27 Oct

« Une désolation nommée Paix, Teixcalaan-2 » d’Arkady Martine : ou la parole de l’Autre

 «Une désolation nommée Paix, Teixcalaan-2» d’Arkady Martine prend la suite du premier tome paru début 2021. À la suite de la lutte pour la succession, la guerre contre les aliens a été déclarée, aux frontières de l’empire, à un saut de puce de la station Lsel. Or cette guerre débute mal, l’ennemi est invisible et il décime escarmouche après escarmouche, les vaisseaux légers, les «Échardes», de l’armée Teixcalaanlitzim.

  Une nouvelle impératrice, Dix-neuf Herminette occupe le trône. Elle a aussi pris sous son aile le rejeton de l’ancien empereur, son «clone à 90 %», Huit Antidote, qui se révèle un garçon fragile et curieux qui arpente les couloirs des ministères et des souterrains du palais en guise de terrain de jeu.
  Non loin de la zone de conflit, Mahit Dzmare, l’ambassadrice auprès de Teixcalaan, a rejoint Lsel – sa station natale – où elle subit les foudres des factions politiques rivales. Amnardbat, la responsable qui avait endommagé son imago – la copie du cerveau de l’ancien ambassadeur – ignore que Mahit a récupéré à Teixcalaan la copie non détériorée, et mise à jour, sur le cadavre de l’ambassadeur. Consciente que l’initiative politique lui a échappé, Amnardbat exige que Mahit se soumette à un contrôle et qu’elle s’étende sur une table d’opération, afin de récupérer l’imago soupçonnée, au risque qu’un «accident» ait raison de cette envoyée trop admirative de Teixcalaan.

■ **EXERCICE PROPOSÉ 1**:
Répondez à ces questions à partir de l'extrait sur « Une désolation nommée Paix » :
(a) Quel nom porte les vaisseaux légers de l'armée Teixcalaanlitzim que l'ennemi décime ?
(b) Qui est la nouvelle impératrice qui occupe le trône ?
(c) Qu'est-ce qu'Amnardbat exige de Mahit ?
■ **EXERCICE PROPOSÉ 2**: Recopiez sans rien changer le passage de l'extrait sur « Une désolation nommée Paix », depuis « Non loin de » jusqu'à « admirative de Teixcalaan. » inclus.
Les enregistrements proviennent d'une autre source.

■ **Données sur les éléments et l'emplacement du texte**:
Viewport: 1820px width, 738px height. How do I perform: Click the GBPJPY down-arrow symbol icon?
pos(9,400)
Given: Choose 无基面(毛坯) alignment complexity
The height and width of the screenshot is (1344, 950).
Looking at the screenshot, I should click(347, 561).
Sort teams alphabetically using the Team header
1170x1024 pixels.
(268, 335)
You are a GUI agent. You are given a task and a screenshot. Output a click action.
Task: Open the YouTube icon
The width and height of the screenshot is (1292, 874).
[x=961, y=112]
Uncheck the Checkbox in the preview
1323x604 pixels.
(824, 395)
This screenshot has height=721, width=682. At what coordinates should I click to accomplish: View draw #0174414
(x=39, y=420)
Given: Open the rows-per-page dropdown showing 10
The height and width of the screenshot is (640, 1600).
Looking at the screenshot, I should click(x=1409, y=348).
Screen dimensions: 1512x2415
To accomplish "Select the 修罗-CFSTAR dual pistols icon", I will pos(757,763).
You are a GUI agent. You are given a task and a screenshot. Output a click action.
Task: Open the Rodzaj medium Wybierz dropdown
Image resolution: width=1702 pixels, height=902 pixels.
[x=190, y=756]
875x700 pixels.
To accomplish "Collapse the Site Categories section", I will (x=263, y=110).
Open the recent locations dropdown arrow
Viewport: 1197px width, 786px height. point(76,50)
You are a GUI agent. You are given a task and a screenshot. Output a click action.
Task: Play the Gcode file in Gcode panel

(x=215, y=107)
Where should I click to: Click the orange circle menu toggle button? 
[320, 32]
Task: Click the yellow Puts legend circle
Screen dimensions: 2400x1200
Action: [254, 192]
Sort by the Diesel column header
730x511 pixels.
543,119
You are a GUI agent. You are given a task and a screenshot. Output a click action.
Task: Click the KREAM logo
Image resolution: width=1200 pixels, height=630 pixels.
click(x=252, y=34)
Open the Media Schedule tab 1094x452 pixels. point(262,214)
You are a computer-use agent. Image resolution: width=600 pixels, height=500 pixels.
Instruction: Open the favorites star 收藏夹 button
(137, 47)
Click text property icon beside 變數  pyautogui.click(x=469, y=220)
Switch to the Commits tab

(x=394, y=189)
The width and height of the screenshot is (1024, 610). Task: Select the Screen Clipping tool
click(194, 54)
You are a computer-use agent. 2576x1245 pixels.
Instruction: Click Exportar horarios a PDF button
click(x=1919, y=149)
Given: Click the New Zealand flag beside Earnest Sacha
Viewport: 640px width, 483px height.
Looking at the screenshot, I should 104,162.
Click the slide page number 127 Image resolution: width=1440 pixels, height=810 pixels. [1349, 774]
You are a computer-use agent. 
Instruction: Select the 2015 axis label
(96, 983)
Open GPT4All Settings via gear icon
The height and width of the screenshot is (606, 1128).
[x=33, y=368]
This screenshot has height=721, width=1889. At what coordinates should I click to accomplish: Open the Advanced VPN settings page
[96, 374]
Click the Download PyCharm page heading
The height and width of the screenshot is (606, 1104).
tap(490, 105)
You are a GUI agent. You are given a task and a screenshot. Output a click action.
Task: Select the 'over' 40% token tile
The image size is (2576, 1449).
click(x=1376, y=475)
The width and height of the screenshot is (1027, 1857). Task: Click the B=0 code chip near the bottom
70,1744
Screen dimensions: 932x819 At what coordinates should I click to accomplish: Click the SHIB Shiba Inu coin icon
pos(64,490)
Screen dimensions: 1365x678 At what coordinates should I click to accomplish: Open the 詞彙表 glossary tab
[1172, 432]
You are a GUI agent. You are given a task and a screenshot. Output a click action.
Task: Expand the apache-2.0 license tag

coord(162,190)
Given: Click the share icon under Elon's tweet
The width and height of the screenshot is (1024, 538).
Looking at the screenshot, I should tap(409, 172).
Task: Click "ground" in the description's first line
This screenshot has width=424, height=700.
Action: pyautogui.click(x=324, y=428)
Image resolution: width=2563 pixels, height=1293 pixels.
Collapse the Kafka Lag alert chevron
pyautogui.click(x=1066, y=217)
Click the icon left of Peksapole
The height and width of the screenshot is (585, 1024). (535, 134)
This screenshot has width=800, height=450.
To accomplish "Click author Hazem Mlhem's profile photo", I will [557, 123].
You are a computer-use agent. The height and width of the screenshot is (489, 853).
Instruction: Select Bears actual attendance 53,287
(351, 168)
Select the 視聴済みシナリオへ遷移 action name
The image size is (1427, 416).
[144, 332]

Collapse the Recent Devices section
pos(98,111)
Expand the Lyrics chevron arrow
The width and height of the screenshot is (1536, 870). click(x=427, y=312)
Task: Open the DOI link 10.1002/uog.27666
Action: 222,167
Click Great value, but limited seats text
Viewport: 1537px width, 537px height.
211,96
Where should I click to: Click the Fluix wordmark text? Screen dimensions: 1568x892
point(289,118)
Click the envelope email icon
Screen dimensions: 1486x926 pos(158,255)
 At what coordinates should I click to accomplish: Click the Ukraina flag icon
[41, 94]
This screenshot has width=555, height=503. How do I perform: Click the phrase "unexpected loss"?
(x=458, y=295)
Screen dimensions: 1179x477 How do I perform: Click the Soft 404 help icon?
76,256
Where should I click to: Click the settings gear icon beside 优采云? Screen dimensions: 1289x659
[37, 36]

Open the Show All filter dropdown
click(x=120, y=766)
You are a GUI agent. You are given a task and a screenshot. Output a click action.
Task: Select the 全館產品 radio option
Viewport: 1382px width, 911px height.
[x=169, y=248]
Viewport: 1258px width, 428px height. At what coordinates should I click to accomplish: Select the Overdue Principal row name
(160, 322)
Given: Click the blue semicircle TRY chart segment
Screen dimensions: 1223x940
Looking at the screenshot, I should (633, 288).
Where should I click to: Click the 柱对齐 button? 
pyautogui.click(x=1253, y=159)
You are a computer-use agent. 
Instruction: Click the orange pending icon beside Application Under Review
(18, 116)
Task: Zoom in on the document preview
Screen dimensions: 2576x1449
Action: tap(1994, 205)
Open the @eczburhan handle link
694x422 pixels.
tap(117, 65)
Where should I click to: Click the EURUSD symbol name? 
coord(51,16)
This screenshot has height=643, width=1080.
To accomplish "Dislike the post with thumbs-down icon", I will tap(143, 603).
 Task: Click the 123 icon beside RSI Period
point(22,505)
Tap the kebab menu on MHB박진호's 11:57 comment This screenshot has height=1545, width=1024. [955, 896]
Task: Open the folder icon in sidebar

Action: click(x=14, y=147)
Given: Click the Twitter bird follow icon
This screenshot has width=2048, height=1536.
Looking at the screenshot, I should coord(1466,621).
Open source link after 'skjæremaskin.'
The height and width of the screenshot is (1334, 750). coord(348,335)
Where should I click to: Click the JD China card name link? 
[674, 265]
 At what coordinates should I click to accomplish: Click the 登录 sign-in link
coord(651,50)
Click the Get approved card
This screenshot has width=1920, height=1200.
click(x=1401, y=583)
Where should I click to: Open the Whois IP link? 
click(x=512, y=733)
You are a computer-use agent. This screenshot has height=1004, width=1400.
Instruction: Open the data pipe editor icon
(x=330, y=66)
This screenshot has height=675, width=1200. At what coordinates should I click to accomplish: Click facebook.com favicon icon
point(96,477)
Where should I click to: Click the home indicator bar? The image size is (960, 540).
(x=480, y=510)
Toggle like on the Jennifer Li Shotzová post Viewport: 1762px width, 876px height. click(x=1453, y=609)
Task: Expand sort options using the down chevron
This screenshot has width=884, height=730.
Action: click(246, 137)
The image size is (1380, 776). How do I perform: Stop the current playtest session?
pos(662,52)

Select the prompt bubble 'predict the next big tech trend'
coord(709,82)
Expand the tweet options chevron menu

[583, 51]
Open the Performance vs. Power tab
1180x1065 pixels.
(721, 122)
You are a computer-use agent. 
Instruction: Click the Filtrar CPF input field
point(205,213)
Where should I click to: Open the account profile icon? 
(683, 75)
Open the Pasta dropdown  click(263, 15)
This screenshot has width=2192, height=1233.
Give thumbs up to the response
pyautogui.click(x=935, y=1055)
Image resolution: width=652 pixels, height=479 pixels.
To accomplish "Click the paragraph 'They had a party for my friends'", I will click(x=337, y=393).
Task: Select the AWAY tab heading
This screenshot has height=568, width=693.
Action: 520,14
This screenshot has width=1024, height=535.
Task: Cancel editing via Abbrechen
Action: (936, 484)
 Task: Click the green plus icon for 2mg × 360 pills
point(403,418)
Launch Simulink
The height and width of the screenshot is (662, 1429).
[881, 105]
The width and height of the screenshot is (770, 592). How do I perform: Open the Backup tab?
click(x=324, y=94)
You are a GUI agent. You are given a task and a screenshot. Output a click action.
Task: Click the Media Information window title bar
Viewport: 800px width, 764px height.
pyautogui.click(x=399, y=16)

■ **CORRIGÉ DÉTAILLÉ 1**:
(a) Les « Échardes ».
(b) Dix-neuf Herminette.
(c) Qu'elle se soumette à un contrôle et qu'elle s'étende sur une table d'opération.

■ **CORRIGÉ DÉTAILLÉ 2**:
Non loin de la zone de conflit, Mahit Dzmare, l’ambassadrice auprès de Teixcalaan, a rejoint Lsel – sa station natale – où elle subit les foudres des factions politiques rivales. Amnardbat, la responsable qui avait endommagé son imago – la copie du cerveau de l’ancien ambassadeur – ignore que Mahit a récupéré à Teixcalaan la copie non détériorée, et mise à jour, sur le cadavre de l’ambassadeur. Consciente que l’initiative politique lui a échappé, Amnardbat exige que Mahit se soumette à un contrôle et qu’elle s’étende sur une table d’opération, afin de récupérer l’imago soupçonnée, au risque qu’un «accident» ait raison de cette envoyée trop admirative de Teixcalaan.